### ARBEITSAUFTRAG
Bis wann laufen die Ausstellungen in London und Berlin laut dem Ausgangstext parallel?

### AUSGANGSTEXT

● ● ● ● ●

Sie ist zurzeit der größte Star der Fotoszene. Und erst 36 Jahre alt. Das aktuelle Werk der New Yorkerin ist jetzt in London und Berlin zu sehen: gleichzeitig.

Taryn Simon ist der Star. Also der Star. Zu ihrer Vernissage in der Tate Modern kamen Steven Spielberg, Cameron Diaz und Gwyneth Paltrow (gut, Taryn Simon ist auch mit Gwyneth Paltrows jüngerem Bruder verheiratet, die beiden leben in Manhattan). Anfang September ist ihre Ausstellung in eine viermonatige Verlängerungskurve eingebogen, noch immer ist sie überlaufen. Und am letzten Wochenende wurde die identische Schau in der Neuen Nationalgalerie in Berlin eröffnet. London und Berlin laufen nun parallel bis Januar 2012, das ist frech, das gehört sich eigentlich nicht in der Kunstwelt, auch nicht in der Fotografie, die doch die Möglichkeit der Vervielfältigung immer schon in sich trägt. Es ist die Ungeniertheit einer Vielgefragten, die den Moment ganz für sich auszuschöpfen wagt.

● ● ● ● ●

(Auszug aus einem Datensatz)
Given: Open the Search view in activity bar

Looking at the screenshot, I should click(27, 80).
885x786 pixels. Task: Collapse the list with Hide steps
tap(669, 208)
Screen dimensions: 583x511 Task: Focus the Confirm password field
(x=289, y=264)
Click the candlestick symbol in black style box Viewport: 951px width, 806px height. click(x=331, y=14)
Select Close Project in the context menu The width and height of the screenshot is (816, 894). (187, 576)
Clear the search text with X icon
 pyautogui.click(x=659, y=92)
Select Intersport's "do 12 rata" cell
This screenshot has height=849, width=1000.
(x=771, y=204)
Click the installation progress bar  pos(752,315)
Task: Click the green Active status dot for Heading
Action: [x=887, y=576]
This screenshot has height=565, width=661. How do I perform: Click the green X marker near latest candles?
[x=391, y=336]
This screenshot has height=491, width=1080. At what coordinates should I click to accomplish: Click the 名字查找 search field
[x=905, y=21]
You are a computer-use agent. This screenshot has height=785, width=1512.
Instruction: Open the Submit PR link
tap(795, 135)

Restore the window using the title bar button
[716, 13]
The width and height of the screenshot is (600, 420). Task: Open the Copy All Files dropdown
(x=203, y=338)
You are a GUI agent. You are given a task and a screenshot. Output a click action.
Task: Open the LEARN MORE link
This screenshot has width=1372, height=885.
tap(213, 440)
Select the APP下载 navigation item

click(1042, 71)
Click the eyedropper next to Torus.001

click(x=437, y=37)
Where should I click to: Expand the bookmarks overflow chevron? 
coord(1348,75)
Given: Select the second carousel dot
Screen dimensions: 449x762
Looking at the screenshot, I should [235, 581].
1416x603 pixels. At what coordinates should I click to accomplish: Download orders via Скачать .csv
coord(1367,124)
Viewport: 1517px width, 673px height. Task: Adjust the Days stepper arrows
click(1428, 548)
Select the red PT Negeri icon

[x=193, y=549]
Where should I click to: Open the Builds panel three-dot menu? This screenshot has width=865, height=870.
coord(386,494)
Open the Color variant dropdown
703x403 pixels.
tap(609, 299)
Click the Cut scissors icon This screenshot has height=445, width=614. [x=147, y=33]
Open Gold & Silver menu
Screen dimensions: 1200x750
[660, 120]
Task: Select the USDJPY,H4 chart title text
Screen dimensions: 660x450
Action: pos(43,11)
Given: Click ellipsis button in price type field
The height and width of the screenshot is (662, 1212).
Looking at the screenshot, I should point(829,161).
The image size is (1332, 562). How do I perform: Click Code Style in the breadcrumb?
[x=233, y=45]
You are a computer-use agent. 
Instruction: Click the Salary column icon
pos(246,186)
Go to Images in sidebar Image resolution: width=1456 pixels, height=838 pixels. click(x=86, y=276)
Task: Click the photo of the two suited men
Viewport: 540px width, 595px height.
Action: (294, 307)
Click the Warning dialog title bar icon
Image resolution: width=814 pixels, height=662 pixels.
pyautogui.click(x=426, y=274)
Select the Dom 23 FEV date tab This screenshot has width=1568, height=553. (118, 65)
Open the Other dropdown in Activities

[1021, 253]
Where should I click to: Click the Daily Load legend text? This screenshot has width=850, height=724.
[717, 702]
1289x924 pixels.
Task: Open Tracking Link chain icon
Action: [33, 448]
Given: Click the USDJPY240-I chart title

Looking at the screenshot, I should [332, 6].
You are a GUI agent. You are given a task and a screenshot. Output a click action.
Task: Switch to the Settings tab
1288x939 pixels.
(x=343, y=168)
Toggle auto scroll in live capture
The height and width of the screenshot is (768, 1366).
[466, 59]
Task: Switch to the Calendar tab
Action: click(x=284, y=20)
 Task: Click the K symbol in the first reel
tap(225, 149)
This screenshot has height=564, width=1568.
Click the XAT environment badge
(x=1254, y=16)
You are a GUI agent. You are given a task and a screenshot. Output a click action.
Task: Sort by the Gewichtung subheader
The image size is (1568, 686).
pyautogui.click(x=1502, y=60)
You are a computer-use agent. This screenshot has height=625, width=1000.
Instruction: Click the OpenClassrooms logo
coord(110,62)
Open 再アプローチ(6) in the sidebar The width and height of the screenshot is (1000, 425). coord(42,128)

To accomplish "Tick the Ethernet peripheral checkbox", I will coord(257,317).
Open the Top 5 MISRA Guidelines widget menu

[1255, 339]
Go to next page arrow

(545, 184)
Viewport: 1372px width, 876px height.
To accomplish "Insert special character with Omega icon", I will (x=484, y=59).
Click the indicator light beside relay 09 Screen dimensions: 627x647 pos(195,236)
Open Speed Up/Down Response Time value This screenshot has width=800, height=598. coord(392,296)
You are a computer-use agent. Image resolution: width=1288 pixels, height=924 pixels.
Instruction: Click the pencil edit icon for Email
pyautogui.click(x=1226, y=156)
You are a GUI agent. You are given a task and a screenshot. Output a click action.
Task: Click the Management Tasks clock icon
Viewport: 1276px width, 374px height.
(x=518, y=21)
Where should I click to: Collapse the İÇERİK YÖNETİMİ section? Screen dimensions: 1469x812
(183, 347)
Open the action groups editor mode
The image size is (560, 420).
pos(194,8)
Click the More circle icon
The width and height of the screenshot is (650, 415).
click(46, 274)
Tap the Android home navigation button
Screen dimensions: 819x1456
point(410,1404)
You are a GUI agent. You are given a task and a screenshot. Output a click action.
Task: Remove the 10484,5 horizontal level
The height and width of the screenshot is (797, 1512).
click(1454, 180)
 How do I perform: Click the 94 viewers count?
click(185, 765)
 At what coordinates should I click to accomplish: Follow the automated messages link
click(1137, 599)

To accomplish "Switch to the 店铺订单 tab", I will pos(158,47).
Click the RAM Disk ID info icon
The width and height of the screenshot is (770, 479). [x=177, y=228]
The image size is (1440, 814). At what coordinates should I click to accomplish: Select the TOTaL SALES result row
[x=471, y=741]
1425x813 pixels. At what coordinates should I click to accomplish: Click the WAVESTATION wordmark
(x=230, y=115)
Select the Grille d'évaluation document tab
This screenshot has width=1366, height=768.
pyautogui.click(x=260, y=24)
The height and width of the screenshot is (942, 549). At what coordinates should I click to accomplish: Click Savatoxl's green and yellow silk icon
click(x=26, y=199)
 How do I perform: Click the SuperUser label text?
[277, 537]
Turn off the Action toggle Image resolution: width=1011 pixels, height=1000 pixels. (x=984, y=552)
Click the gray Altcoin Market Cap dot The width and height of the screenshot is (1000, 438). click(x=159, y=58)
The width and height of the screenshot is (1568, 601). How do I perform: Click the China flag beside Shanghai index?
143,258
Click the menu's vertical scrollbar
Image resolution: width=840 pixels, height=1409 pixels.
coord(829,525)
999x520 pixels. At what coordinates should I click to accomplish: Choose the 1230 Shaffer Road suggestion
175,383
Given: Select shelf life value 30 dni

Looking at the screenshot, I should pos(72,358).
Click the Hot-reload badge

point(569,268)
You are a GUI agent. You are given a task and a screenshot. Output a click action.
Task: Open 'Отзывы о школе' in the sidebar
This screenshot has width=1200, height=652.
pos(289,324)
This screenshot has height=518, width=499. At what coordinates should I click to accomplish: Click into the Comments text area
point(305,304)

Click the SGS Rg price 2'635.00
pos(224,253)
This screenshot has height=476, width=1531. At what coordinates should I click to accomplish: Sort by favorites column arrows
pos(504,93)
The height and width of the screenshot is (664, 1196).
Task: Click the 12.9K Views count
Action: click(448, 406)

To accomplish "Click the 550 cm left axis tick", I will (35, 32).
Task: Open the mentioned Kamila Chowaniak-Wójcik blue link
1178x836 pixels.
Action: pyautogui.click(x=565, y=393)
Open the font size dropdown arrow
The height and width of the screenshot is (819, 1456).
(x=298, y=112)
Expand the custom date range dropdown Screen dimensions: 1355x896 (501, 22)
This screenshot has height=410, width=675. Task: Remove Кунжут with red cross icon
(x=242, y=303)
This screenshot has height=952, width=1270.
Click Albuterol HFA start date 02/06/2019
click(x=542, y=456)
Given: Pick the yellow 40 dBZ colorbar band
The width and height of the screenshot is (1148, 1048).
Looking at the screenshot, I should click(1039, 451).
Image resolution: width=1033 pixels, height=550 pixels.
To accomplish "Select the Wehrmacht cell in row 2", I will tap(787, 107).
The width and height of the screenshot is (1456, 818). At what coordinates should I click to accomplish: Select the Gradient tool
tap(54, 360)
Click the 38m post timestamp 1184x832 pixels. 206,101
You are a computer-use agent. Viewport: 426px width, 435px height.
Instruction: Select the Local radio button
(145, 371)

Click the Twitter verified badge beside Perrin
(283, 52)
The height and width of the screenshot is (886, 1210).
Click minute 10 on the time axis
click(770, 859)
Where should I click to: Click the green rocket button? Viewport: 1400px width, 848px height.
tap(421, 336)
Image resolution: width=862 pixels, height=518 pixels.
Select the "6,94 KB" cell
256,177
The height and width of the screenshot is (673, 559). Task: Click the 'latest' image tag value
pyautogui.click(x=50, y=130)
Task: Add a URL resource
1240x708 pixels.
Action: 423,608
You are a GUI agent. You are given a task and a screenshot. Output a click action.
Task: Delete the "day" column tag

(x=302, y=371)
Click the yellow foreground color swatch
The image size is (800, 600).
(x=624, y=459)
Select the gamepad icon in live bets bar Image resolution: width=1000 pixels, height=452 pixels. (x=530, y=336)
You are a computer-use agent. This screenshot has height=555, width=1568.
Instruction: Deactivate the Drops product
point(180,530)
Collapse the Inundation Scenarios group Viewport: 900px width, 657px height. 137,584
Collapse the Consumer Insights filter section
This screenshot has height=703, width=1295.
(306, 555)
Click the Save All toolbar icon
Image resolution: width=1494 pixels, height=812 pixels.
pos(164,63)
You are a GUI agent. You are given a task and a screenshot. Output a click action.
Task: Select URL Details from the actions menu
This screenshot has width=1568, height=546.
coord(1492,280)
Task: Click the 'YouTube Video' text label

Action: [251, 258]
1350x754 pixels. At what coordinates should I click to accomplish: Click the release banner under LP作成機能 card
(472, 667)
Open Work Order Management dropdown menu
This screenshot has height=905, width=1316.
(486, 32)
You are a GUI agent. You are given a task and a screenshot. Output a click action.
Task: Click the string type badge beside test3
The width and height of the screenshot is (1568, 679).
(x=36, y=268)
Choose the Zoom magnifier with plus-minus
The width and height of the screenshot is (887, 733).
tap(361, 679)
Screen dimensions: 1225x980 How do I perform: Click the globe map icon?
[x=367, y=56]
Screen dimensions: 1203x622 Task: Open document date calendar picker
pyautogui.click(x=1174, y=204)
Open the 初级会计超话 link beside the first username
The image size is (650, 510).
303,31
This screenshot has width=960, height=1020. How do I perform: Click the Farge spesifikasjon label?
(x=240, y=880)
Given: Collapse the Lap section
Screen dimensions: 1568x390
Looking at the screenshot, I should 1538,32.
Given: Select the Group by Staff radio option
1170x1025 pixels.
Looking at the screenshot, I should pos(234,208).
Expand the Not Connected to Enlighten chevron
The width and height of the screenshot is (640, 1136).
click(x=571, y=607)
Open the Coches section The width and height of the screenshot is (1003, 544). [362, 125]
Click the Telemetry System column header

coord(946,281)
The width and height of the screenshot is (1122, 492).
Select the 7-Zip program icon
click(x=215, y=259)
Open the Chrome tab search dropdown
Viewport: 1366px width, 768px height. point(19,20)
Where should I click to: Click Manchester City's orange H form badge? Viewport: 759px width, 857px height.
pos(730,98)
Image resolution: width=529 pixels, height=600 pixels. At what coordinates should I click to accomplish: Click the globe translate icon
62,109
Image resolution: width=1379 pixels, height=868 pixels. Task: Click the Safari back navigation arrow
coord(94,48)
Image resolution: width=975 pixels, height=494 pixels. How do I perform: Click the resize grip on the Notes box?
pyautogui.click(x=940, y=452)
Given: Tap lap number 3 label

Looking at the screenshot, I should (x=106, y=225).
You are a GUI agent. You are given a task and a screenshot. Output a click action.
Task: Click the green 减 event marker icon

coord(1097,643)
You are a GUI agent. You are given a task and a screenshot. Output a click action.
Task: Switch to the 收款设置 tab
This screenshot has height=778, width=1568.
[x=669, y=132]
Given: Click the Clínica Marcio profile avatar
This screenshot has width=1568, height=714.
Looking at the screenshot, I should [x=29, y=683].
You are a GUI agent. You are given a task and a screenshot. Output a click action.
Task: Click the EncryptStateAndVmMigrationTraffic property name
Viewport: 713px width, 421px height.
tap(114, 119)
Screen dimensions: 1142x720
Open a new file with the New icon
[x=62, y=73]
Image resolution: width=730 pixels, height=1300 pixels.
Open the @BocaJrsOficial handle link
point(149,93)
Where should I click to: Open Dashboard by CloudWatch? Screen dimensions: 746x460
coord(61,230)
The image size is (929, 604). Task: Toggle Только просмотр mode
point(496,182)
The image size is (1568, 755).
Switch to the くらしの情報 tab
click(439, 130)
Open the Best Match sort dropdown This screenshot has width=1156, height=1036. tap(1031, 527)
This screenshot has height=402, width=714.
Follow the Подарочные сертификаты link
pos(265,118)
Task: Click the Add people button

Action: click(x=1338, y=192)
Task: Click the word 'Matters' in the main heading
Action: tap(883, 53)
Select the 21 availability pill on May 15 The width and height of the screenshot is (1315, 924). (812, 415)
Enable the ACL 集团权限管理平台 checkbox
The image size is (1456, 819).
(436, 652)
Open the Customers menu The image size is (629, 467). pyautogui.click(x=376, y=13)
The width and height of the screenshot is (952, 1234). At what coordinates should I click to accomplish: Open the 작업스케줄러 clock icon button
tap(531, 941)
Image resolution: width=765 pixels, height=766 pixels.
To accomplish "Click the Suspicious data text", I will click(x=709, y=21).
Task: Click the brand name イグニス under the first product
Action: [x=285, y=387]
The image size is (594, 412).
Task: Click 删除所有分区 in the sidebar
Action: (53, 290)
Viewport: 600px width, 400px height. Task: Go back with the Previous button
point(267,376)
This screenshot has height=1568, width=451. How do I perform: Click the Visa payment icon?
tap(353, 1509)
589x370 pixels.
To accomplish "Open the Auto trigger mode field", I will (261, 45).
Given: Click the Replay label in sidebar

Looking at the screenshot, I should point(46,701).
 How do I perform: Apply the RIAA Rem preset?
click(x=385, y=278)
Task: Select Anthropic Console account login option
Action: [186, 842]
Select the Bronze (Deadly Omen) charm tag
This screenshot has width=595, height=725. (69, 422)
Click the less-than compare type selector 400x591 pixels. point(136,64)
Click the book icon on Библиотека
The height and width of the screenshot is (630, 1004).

● ● ● ● ●

### LÖSUNG DER AUFGABE
Bis Januar 2012.